COLORADO SPRINGS — Social media runs rampant these days with those who are called "influencers", people pitching everything from makeup and beauty products to cooking tips, health and wellness and so much more, and for so many, they are making this a very profitable endeavor.
I recently had the opportunity to sit down with Ryan Griffis, an Army Captain, who is another kind of influencer, one with a message that resonates on a much different level. A calling that has come together with just a cell phone, microphone, and a platform.

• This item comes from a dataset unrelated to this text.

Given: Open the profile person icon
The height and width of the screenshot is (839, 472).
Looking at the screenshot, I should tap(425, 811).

The story of Ryan Griffis is an open book, an online documentary on YouTube in fact. That's intentional. A 29-year-old who has experienced a lot in his young life, who has taken that life experience, for better or worse, and is now using it for what he calls a "light and vessel" for anyone who is struggling.

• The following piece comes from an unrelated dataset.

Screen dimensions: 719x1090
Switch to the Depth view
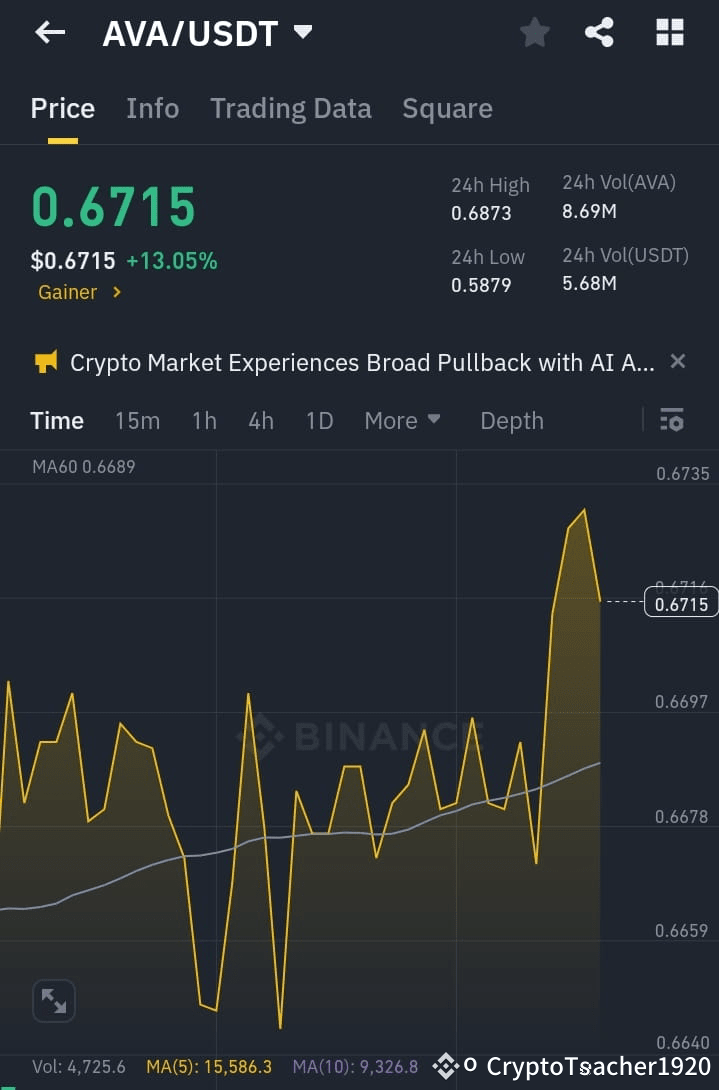tap(511, 420)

Griffis says "A lot of situations that I talk about I've been through personally, I relate to a lot of different individuals that I can help and provide that inspiration and hope, coping mechanisms to get out of those situations."
He grew up in a small town in Kentucky, and moved out of his house at fifteen, the victim he told me of physical and emotional abuse, getting into trouble, drinking heavily, didn't seek any help, and transitioning to the military but his struggles didn't end there.

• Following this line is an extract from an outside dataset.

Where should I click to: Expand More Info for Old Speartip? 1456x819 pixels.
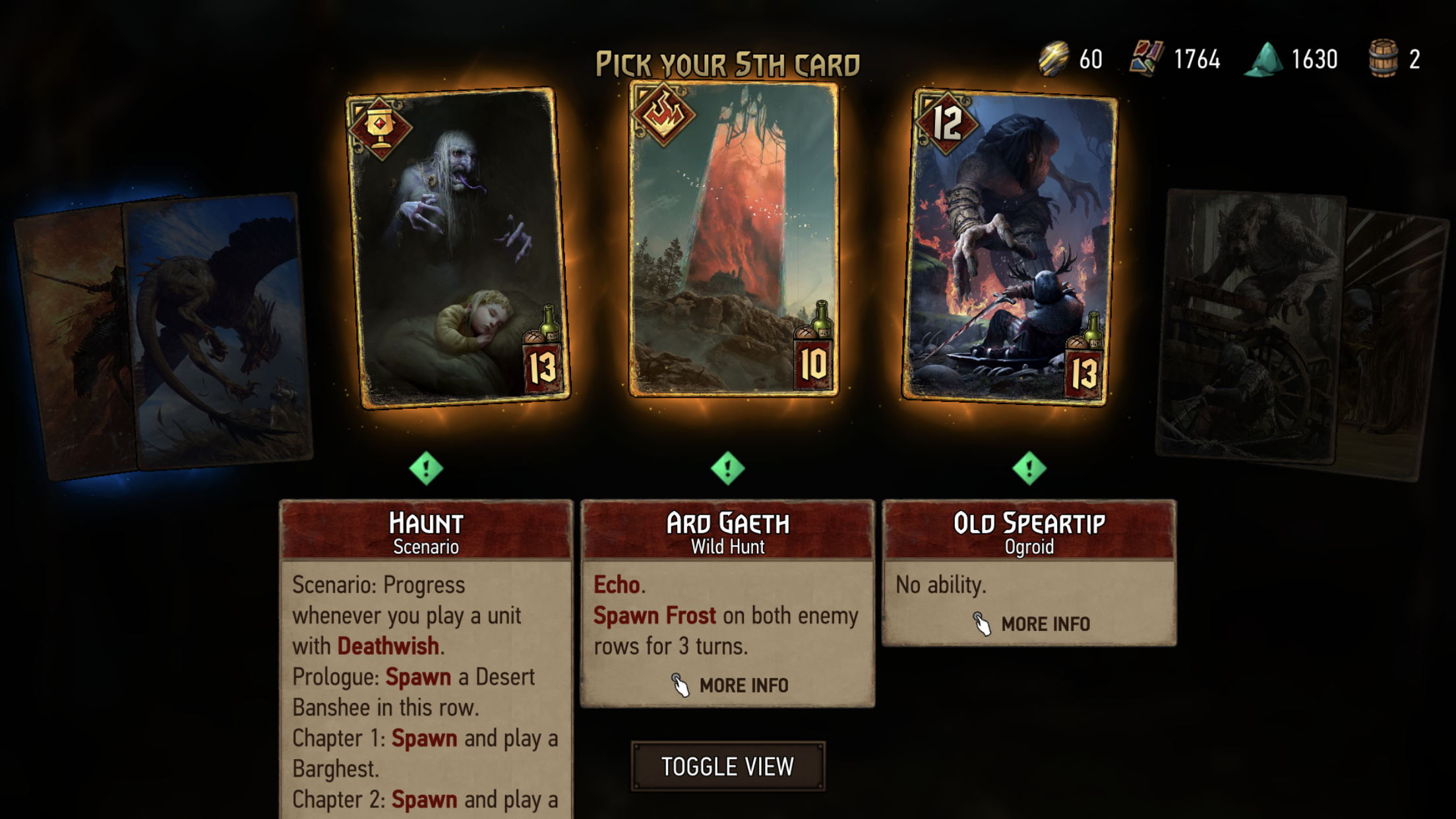point(1031,623)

And looking back on his earlier life, he wished he had reached out or had the opportunity for someone to reach out to him, so now it's come full circle.
"The voice that I'm using now from my personal experience is what I needed when I was younger and that's what kind of started the videos is I would turn the cameras on and it would be facing myself and I would be talking to myself and then I would post the videos and it resonated with so many individuals".
He goes by Mr. Griffis online, calls himself an inspirational influencer and his exposure has grown to tens of thousands of followers on multiple platforms, including YouTube, TikTok, Facebook, Instagram, and the like. In fact, he received recognition from YouTube after he surpassed 100,000 subscribers.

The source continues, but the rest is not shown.